The National Academy of Sciences has adopted a similar stance, ""Scientists, like many others, are touched with awe at the order and complexity of nature. Indeed, many scientists are deeply religious. But science and religion occupy two separate realms of human experience. Demanding that they be combined detracts from the glory of each."

See: https://en.wikipedia.org/wiki/Non-overlapping_magisteria and references therein.

Maybe you or they are confusing numinous with spirituality.

 

9 minutes ago, Mallic said:

If you were JUST an atheist, it wouldn't be a problem. But these days atheism is synonymous with Arrogance, cynicism and and in many cases nihilism/misanthropy.
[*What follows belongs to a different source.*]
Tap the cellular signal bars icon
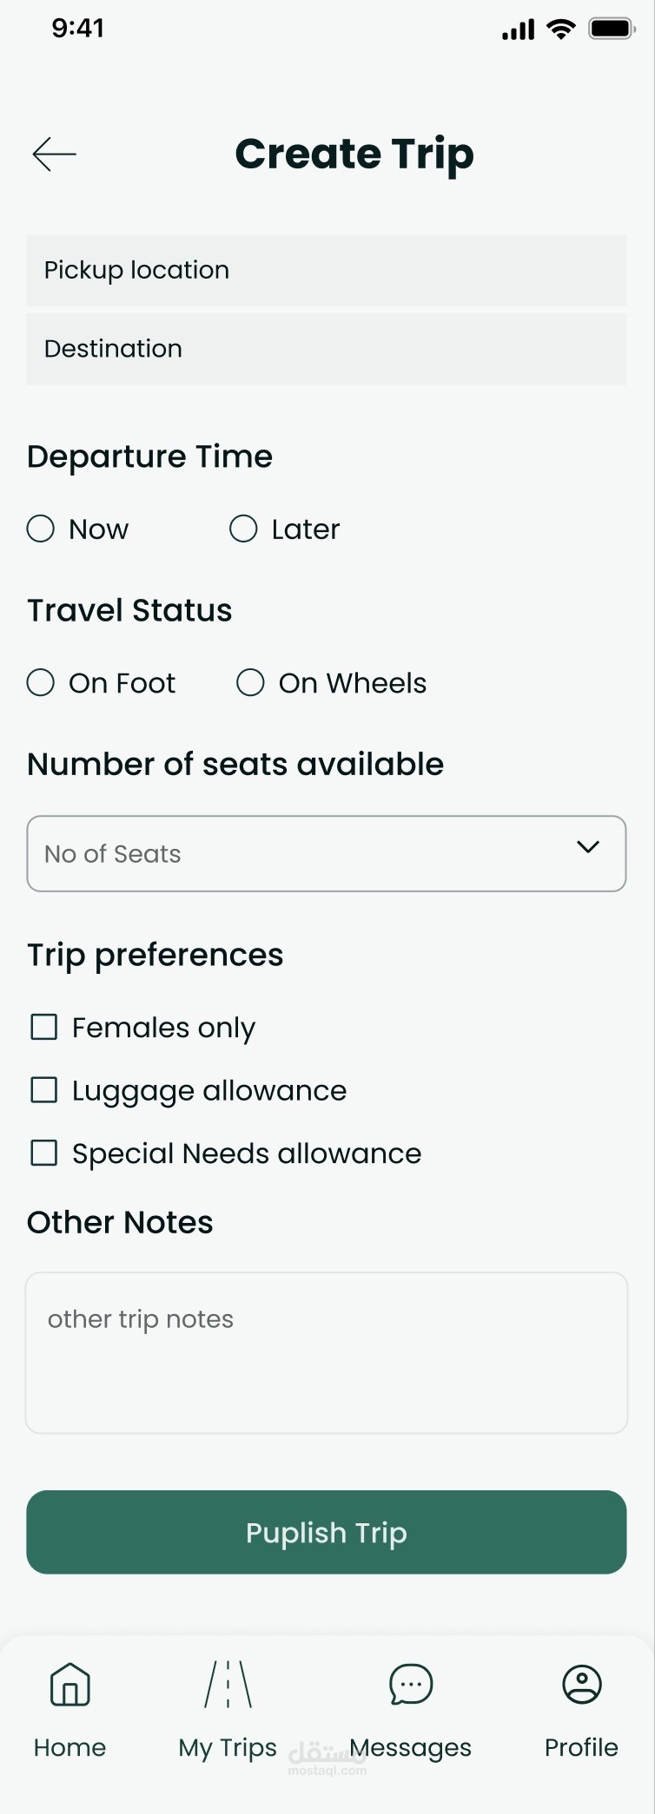This screenshot has height=1814, width=655. [x=518, y=31]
If you are going to stereo type like that then I could ask  you if ALL catholic priests are homosexual peadophiles....  obviously they are not - but a catholic might be offended if you said they were just because a high number actually are.  

 

I wont bother typing any more  -  you have ignored EVERY one of my replies to tour posts over the last 3 pages. I get the message   -  you only want to hear what matches what you want to hear obviously  -  that isn't science and it isn't smart. Bye.

Posted
1 minute ago, Mallic said:

I'm not even in my 30's yet

Thank you for the information, I will promptly forget it as I wasn't really asking for it, just being chatty.

Was that all you got out of my post?

Posted
2 minutes ago, Mallic said:

I'm not even in my 30's yet. You might be thinking "What?! You are way too young to be thinking about death!"

In my case, it is the other way round. I have worried less about it as I have got older. I probably haven't worried seriously about it for 30 years. (Apart from the odd medical worry.)

Posted
Just now, studiot said:

Thank you for the information, I will promptly forget it as I wasn't really asking for it, just being chatty.

Was that all you got out of my post?